• _Source extract_
>>>>>

The problem is in cgwb_bdi_unregister() which does cgwb_kill() and thus
drops bdi's reference to wb structures before going through the list of
wbs again and calling wb_shutdown() on each of them. This way the loop
iterating through all wbs can easily miss a wb if that wb has already
passed through cgwb_remove_from_bdi_list() called from wb_shutdown()
from cgwb_release_workfn() and as a result fully shutdown bdi although
wb_workfn() for this wb structure is still running. In fact there are
also other ways cgwb_bdi_unregister() can race with
cgwb_release_workfn() leading e.g. to use-after-free issues:
CPU1 CPU2
cgwb_bdi_unregister()
cgwb_kill(*slot);
cgwb_release()
queue_work(cgwb_release_wq, &wb->release_work);
cgwb_release_workfn()

<<<<<

• _Recorded information_
>>>>>

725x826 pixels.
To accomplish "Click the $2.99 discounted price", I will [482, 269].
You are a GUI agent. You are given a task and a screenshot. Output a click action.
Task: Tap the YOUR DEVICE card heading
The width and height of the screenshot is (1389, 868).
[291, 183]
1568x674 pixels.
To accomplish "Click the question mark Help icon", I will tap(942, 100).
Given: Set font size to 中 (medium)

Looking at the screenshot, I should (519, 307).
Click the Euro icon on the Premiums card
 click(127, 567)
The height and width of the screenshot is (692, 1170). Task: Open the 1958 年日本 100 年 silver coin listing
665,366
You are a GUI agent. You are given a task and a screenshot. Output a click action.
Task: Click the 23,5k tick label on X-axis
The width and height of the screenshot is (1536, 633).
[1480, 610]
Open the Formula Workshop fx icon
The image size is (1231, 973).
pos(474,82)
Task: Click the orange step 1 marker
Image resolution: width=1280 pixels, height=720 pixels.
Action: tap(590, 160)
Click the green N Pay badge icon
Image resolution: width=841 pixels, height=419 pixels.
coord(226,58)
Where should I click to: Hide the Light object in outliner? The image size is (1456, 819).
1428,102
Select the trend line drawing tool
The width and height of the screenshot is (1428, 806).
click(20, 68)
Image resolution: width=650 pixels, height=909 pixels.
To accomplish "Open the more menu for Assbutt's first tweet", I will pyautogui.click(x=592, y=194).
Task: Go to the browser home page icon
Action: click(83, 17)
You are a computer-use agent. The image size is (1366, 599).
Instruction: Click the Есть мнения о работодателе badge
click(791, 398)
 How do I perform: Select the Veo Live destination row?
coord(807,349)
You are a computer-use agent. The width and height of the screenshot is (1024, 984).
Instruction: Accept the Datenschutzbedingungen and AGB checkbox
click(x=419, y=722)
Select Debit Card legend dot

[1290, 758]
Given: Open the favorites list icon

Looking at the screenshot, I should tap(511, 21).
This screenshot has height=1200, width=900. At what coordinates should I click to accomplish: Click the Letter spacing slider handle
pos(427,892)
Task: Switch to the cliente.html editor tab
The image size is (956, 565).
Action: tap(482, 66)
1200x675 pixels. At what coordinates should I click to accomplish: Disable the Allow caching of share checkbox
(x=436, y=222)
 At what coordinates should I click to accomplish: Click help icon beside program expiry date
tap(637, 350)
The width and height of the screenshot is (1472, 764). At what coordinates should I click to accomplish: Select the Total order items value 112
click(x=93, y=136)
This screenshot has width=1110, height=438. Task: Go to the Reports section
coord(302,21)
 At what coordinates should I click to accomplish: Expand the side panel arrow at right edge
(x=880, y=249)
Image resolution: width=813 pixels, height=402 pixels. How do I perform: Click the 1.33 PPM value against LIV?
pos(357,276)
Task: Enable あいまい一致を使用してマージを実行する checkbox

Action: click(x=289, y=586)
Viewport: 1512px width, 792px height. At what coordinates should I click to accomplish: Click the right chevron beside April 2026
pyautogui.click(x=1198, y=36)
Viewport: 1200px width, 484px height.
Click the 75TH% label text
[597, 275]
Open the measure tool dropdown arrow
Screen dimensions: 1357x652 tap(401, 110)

<<<<<

• _Actions to take_
a - Do these statements agree with the kernel race description? Answer yes or no for each, and quote the deciding words.
(i) cgwb_bdi_unregister() calls cgwb_kill().
(ii) The loop that iterates through all wbs is certain to reach every wb.
(iii) Races between cgwb_bdi_unregister() and cgwb_release_workfn() can lead to use-after-free issues.
b - According to the kernel race description, what reference does cgwb_kill() drop?
c - Pick up the kernel race description from where it stops.

• _Replies_
a -
(i) Yes: "cgwb_bdi_unregister() which does cgwb_kill()"
(ii) No: "the loop iterating through all wbs can easily miss a wb"
(iii) Yes: "other ways cgwb_bdi_unregister() can race with cgwb_release_workfn() leading e.g. to use-after-free issues"

b - It drops bdi's reference to wb structures.

c -
wb = list_first_entry(&bdi->wb_list, ...)
spin_unlock_irq(&cgwb_lock);
wb_shutdown(wb);
...
kfree_rcu(wb, rcu);
wb_shutdown(wb); -> oops use-after-free
We solve these issues by synchronizing writeback structure shutdown from
cgwb_bdi_unregister() with cgwb_release_workfn() using a new mutex. That
way we also no longer need synchronization using WB_shutting_down as the
mutex provides it for CONFIG_CGROUP_WRITEBACK case and without
CONFIG_CGROUP_WRITEBACK wb_shutdown() can be called only once from
bdi_unregister().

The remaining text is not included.